Hi,
agantuk B wrote:
Hi.. i've a newbie question...
I've a basic question on includes. I've 3 files - base.xsd, one.xsd, two.xsd.
base.xsd defines some element names (of type simpletypes, & complex types). one.xsd, two.xsd refer to the element names in base.xsd, and add additional elements.
two.xsd includes base.xsd one.xsd includes base.xsd one.xsd also includes two.xsd
one.xsd: .... <xsd:include schemaLocation="base.xsd"/> ....
two.xsd: ... <xsd:include schemaLocation="base.xsd"/> <xsd:include schemaLocation="one.xsd"/> ....
Should the schema parser complain about multiple element names ? with libxml (testSchema) it does, with some others it doesn't !
No, it shoudn't complain. I guess you hit the non-complete implementation of the <include> mechanism. Could you send a reproduceable test case, i.e. an instance and the XSD files? Is the included XSD a cameleon include? I.e. is the targetNamespace not existent in it? The main problem with includes is a check for component-identity, which is not implemented yet: one has to check if a component has the same name/namespace _and_ if it is identical in structure, the latter being not easy, since for complex types the content model needs to be compared as well. Additionally there is no definition for such a component-identity check. So we could decide to implement such a comparison, but it would still leave a good chance of our comparison being different from other schema validators - gaining not much.
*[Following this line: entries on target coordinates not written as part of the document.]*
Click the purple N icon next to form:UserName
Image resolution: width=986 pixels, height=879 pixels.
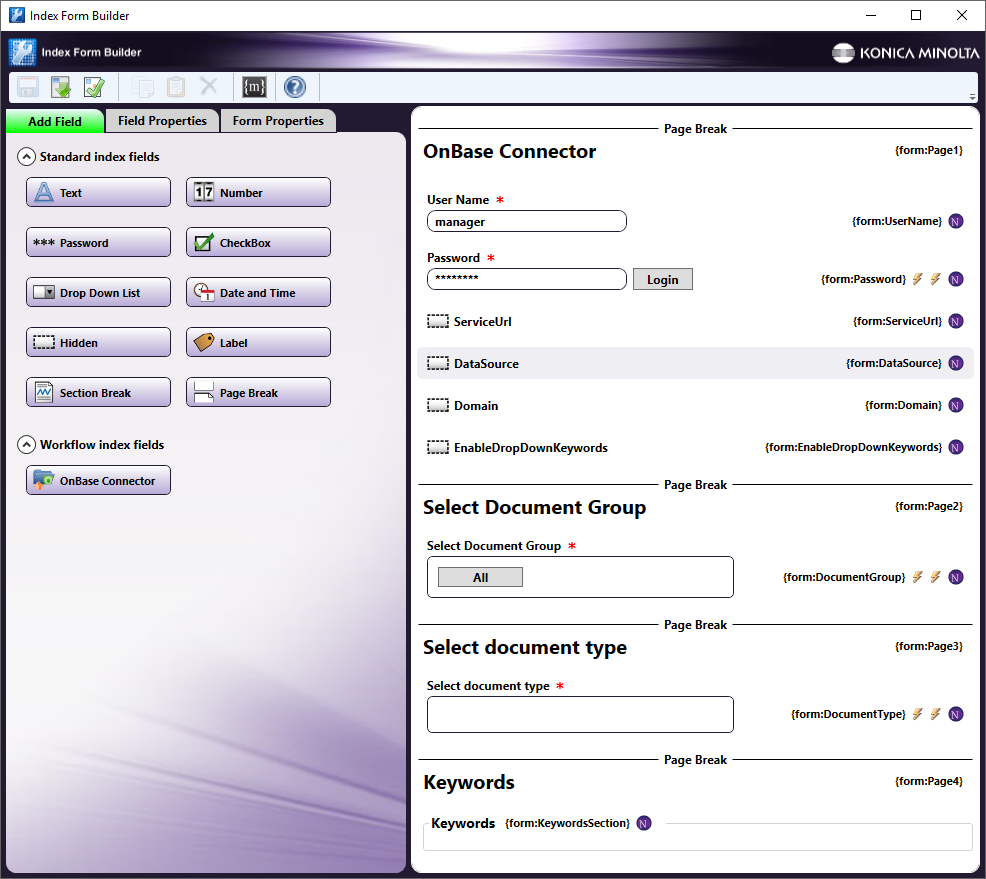(956, 221)
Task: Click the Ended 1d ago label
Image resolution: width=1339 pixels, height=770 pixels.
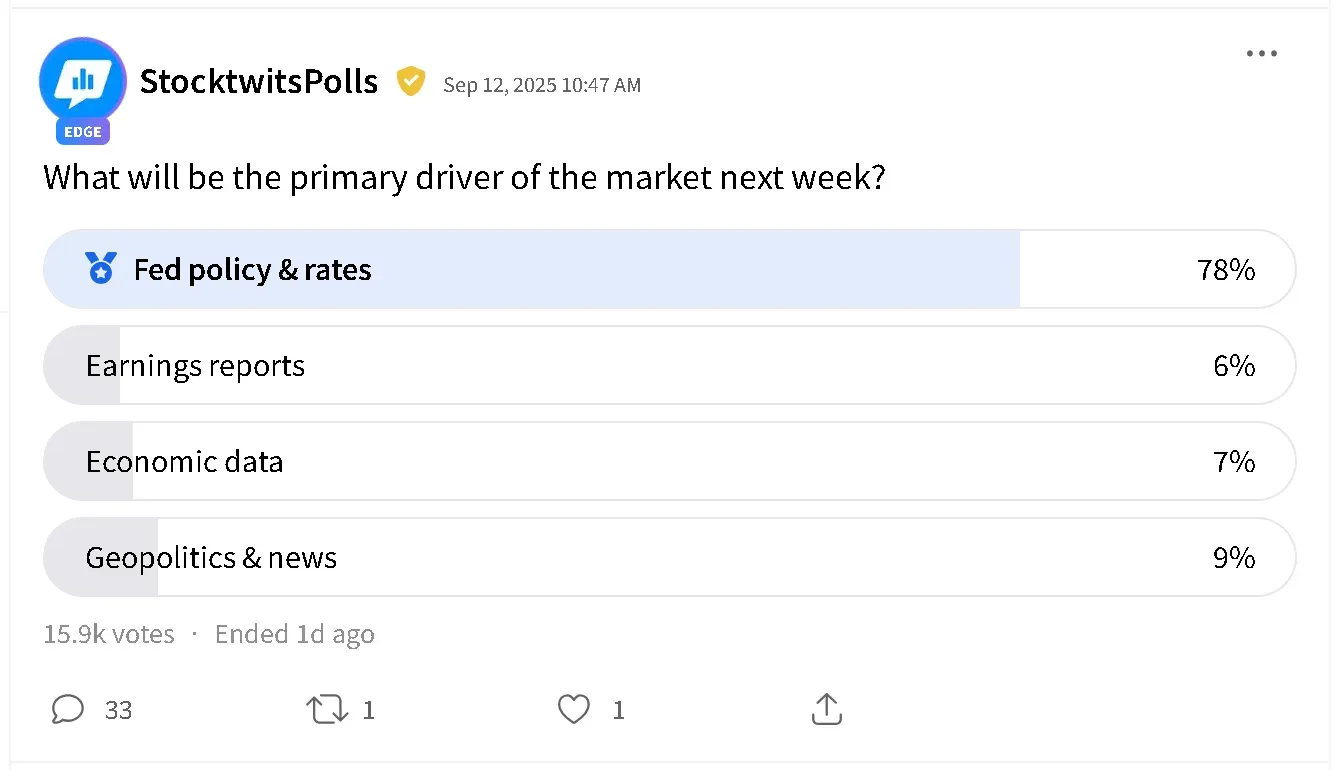Action: point(295,634)
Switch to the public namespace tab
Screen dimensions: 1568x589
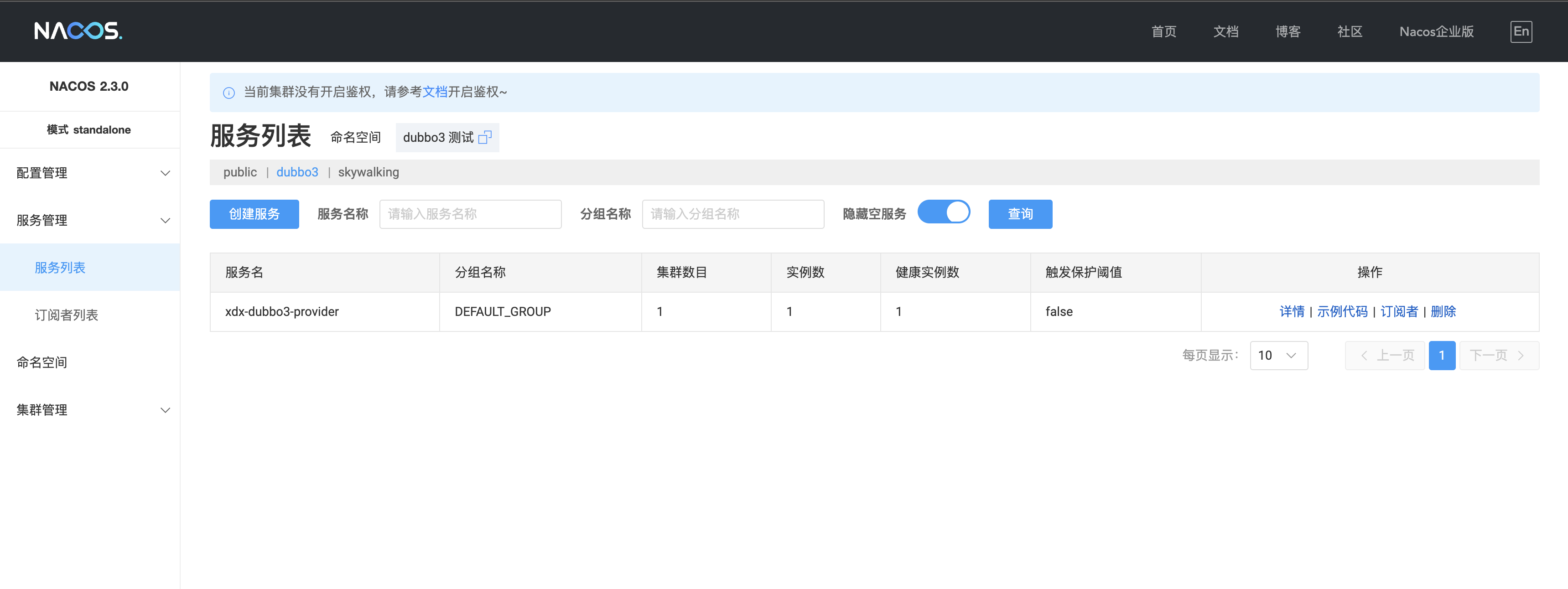pyautogui.click(x=240, y=172)
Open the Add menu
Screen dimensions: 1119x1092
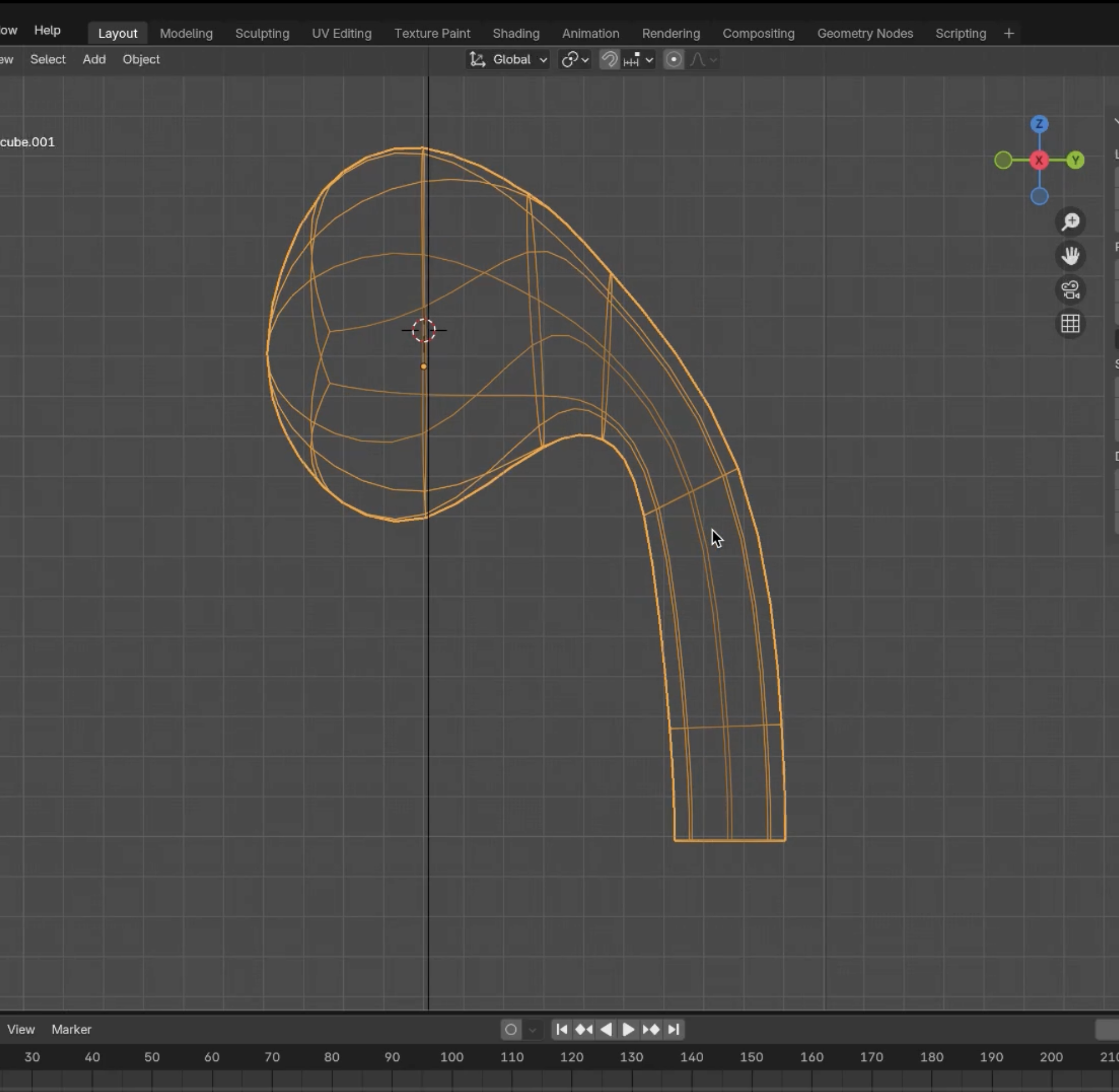click(94, 59)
The include mechanism is one of issues the W3C XML Schema working group has promised to clear up in the next version of the XML Schema spec.
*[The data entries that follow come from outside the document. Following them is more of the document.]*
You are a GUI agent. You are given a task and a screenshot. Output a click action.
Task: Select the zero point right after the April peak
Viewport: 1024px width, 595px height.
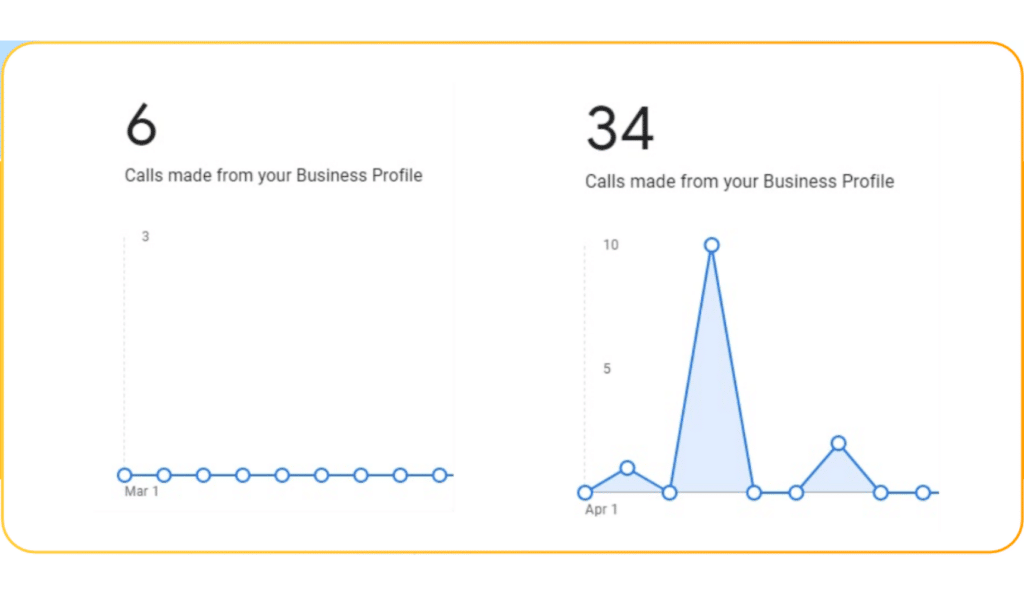(754, 492)
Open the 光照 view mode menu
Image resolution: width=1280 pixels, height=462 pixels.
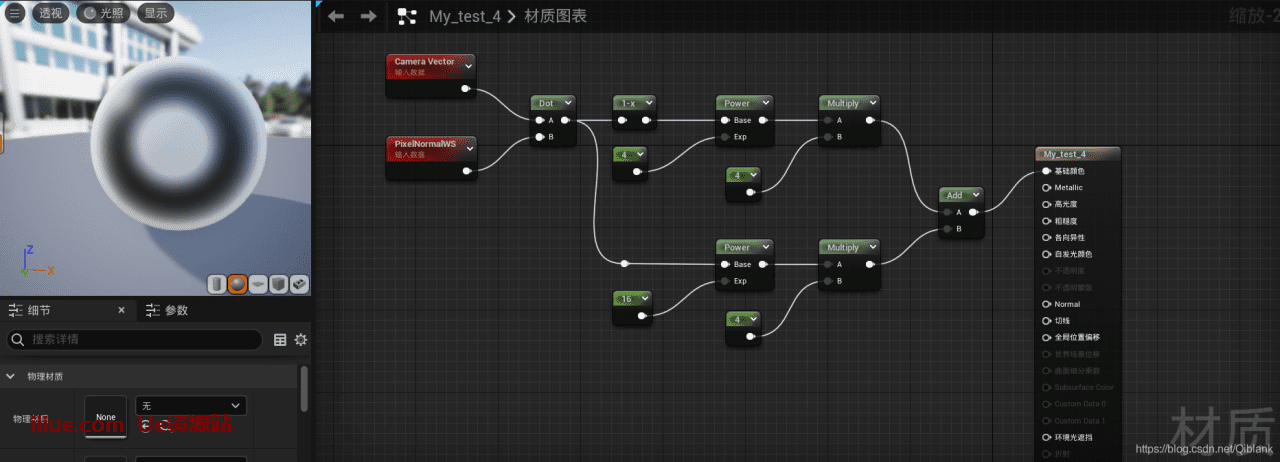click(x=103, y=13)
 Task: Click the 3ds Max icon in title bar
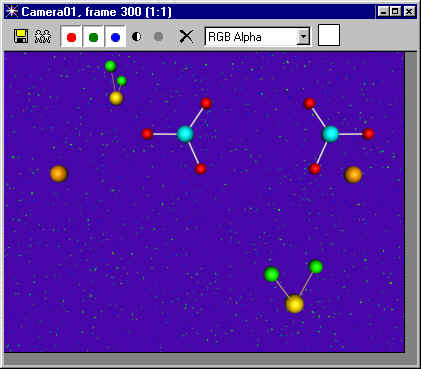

My thinking here is that a component-identity check is not the most wise thing to do; there should be an other easier mechanism to distinguish components. I don't know if the schema spec people have thought about associating a globally-unique-identifier (GUID) with each component. This is how interface declarations in Delphi work; if a name conflict arises, the GUID is there to distinguish.
But the good thing is that the most cases could be solved by using the targetNamespace/file name of an included XSD as the basis for component-identity. This would assume document-location-identity, i.e. the machanism would know that a document - and its components - at the same location are equal; this would _not_ cover cases where the _same_ document is hold in different locations; imagine a base XSD hold locally on every machine for perfomance purposes, but all the other XSDs, including this base XSD, being distributed over different machines. The workaround for this would be to use XML dictionaries, but those are not anchored in the schema spec. I hope this makes some sense to you, since I'm ill and feel a bit dazed today :-)
If this is a blocker for you, please bugzilla it. I'll have little time for Libxml2 the next weeks, and want to use that time for the completion of the indentity-constraints.
(error: A global element declaration with the name 'foo' does already exist)
Thanks a lot. agan.
I'll carbon-copy your mail to the list.